Q. What are the most significant technological advances that enable reducing power consumption in a chip?
A. They are advanced grain power gating, fine grain clock-gating techniques, RTL modification for clock gating (EDA tool based) and power-aware architecture of the RTL (RTL structures, data path parallelisation and optimisation of the code in terms of VT usage). Overall, we want to reduce the toggle rate of heavy load nodes with RTL changes or special custom cell design. In a nutshell, design for multipower domain based on an application instead of the whole circuit all the times.
Q. What are the latest techniques for getting the chip to work at a lower power level in the real world?
A. Before we start most low-power designs, we review the product specifications and physical cell libraries and memory macros. This is to reduce library cells that use deep stacks and memory macros with small timing and voltage margin.
Q. Since you have an expertise in CPU and GPU architectures, could you give us examples of the applications where a GPU would be a better choice than a CPU?
A. GPUs are optimal for tight code with high parallelisation. They have hundreds of simpler execution units with single instruction, multiple data (SIMD) capabilities that enable algorithms that can be parallelised easily to be best implemented on GPUs. At the same time, the GPU normally has smaller memory availability in normal implementation than a CPU, so a GPU is probably not well suited for a data-intensive application.
Q. What makes the GPU better at the applications mentioned above than a CPU?
A. Applications listed above produce a lot of data that have to be processed very fast. GPU is mainly used as an accelerator for SIMD processing and CPU is used as a controller. Architecturally, most of the GPU blocks (shader and rendering engine) are used in parallel for faster operation.
Q. What is the primary difference in working between a CPU and a GPU—with respect to the analogy that a CPU is like being an executive while a GPU is a labourer?
A. Most CPUs have an execution unit with branch and loops capability that is used for controlling other logic blocks. As an analogy, we can equate CPU as an executive or boss and cores as labourers. GPUs are meant for highly parallel calculation, where data streams are operated upon, not for control application like a normal CPU is.
Q. What should you look for in a chip?
A. Some features that apply to many industries are low power and performance, design of testability and manufacturability, hardened blocks for best speed, area and power (PPA)—ARM processor, GPU shader, network processor core, security engine and interface blocks—PCIe and Serdes and mixed signal design.
Q. Since you are also into FPGA, does the traditional FPGA value proposition of reduced time-to-market, lower development cost (total) and flexibility completely apply in the test and measurement world too?
A. I personally think it does, because it allows the smaller production runs that some instrumentation companies need.
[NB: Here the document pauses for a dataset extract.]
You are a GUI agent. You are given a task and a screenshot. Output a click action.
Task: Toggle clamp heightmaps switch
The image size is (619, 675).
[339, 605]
However, speed and capacity are still a problem. Very high performance scopes, for example, have a data throughput need that is simply not compatible with FPGAs. I once worked on an ASIC for a scope that needed 1.5Gbit of embedded memory, with a total throughput of 200Gbps in and out of the chip or one that requires complex filters and FFT processing.
Q. What approach is taken by SoC designers to tackle the greater share of analogue/mixed-signal circuitry in the chip—especially since analogue does not scale as well as digital.
A. At the block level, we enforce a methodology using thorough transistor level simulation at all the PVT corners. We use silicon-verified sub-blocks as much as possible, implement the design for testability for analogue blocks and verify all the block-level interfaces between analogue and digital circuits. A thorough design review is held with the customer and block owners.
In verification, we help our customers with writing the verification models and implementing an efficient verification methodology, such as AMS Verilog.